Le cause sono da ricercare, senza ombra di dubbio, nel mutato contesto lavorativo e professionale, ormai globalizzato, soprattutto se si guarda al sistema imprenditoriale e industriale. E così diviene quasi obbligatoria un’esperienza all’estero, perché arricchisce il curriculum e il bagaglio di competenze. Ciononostante, è più difficile accettare l’emigrazione a tempo indeterminato dei nostri giovani dovuta a mancanza di lavoro e di opportunità. Tale condizione, infatti, non nuoce solo alle famiglie in termini umani e affettivi, ma anche e soprattutto, in termini sociali ed economici, al territorio nel quale questi giovani hanno vissuto e si sono formati.

Secondo uno studio dell’Ocse, infatti, per ogni studente italiano, dall’asilo all’università, lo Stato, e quindi la collettività, investe oltre cento mila euro.
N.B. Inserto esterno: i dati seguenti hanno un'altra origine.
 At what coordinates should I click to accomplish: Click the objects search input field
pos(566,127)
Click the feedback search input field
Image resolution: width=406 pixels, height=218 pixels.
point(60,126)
E allora, insieme a ciascun laureato che si trasferisce definitivamente all’estero, “fugge”anche l’anzidetto investimento in istruzione, sapere e conoscenza, senza contare che quel cervello contribuirà, invece, ad arricchire lo Stato nel quale trasferisce la residenza, in termini di produttività e pagando le tasse lì e non in Italia.

A ricordarci i dati di questo fenomeno è arrivato il 1° agosto l’ultimo Rapporto annuale dello Svimez, l’Istituto per Sviluppo dell’Industria nel Mezzogiorno, secondo il quale, negli ultimi 16 anni, hanno lasciato le regioni meridionali 1 milione e 883 mila residenti. Di questi la metà ha tra i 15 e i 34 anni, un quinto sono i laureati e ben 800 mila non sono tornati.

Analizzando con attenzione questi dati è possibile affermare che ogni anno vanno via dal Sud 117.687 persone, pari a 9.807 al mese, 322 al giorno, 13 all’ora.

Un tema, anzi un problema, che la Fondazione Ordine Ingegneri Napoli, presieduta da Paola Marone, ha deciso di approfondire dando vita al ciclo di interviste “Fuga dei cervelli dal Sud: cause e rimedi”. Un confronto articolato che si svilupperà con intellettuali, imprenditori, professionisti, docenti, esponenti qualificati a vario titolo della società civile.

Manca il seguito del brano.